#### EXERCISE OBJECTIVE:
Going line by line through the entries below, count those that contain "will". Give the number by itself.

[RECORDS]

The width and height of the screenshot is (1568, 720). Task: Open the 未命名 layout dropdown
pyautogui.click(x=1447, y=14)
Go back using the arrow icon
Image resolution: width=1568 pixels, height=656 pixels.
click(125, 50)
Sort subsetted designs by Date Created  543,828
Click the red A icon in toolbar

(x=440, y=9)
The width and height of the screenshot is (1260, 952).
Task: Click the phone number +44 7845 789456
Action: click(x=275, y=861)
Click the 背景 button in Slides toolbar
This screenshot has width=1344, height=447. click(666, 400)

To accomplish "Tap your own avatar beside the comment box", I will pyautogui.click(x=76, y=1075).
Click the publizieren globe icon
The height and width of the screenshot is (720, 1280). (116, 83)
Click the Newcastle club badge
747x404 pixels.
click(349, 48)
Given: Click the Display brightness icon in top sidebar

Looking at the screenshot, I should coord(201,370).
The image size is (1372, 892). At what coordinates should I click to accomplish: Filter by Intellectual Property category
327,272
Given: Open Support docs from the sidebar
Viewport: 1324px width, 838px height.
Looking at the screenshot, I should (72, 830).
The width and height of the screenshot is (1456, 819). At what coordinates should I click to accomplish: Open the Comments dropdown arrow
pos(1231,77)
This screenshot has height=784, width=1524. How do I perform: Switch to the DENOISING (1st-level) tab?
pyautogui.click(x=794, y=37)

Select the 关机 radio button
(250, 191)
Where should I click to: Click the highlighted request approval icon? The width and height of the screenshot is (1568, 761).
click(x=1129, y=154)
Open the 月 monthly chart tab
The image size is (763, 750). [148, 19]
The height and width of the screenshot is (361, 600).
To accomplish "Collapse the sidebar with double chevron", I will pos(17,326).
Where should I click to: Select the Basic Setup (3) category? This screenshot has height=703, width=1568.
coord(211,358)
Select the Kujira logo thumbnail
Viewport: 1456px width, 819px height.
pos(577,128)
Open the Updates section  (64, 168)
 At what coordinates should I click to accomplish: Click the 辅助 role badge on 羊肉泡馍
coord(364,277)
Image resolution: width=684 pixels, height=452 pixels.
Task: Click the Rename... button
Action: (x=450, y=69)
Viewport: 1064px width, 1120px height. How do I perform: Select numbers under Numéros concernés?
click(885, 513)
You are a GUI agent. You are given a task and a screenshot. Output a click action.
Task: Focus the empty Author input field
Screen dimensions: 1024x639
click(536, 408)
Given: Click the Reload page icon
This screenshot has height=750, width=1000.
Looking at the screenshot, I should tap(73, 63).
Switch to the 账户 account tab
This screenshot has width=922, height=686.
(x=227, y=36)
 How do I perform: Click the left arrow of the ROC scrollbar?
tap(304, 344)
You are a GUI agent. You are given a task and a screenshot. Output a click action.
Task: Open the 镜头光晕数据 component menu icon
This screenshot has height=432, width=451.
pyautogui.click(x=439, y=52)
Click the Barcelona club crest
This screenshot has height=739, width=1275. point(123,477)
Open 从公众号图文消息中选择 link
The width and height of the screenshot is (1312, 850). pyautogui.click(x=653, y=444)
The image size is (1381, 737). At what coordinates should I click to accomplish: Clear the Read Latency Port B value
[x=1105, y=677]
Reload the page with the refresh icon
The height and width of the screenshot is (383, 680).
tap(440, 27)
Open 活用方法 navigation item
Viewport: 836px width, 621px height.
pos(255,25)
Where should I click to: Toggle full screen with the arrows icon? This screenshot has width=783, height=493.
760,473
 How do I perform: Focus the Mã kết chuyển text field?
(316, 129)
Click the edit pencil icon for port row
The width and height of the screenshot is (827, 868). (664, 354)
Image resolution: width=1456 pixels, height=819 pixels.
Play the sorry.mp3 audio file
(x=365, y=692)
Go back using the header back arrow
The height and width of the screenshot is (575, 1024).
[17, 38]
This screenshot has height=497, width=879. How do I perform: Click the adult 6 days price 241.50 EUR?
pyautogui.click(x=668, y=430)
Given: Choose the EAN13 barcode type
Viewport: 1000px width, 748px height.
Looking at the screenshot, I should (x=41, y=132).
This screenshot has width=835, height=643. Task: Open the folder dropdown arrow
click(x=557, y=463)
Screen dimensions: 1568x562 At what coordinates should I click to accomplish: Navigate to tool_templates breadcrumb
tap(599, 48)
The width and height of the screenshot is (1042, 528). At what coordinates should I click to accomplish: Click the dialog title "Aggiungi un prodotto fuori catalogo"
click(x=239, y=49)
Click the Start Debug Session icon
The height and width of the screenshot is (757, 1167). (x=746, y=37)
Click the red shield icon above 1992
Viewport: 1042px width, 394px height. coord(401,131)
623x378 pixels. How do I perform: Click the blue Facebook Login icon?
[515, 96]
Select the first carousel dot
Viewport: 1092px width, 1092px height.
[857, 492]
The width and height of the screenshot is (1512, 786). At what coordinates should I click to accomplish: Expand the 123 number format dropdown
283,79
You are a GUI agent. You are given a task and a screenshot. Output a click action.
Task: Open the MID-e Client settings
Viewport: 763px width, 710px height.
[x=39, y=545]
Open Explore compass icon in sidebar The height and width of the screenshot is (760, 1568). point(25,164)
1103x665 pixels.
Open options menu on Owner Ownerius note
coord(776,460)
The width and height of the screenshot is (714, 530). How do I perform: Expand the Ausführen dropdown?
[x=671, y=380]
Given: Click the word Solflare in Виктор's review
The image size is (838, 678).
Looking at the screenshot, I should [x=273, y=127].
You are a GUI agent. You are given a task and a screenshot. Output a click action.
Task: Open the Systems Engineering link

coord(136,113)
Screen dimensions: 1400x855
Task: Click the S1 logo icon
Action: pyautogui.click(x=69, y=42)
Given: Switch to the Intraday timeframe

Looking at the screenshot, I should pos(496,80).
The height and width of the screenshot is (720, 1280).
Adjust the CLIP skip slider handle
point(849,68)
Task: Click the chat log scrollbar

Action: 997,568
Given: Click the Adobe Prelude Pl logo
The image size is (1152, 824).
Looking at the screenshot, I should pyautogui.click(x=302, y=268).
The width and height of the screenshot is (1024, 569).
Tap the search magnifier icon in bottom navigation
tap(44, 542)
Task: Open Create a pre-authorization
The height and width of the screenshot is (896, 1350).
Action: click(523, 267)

[/RECORDS]

#### RESPONSE TO THE EXERCISE:
2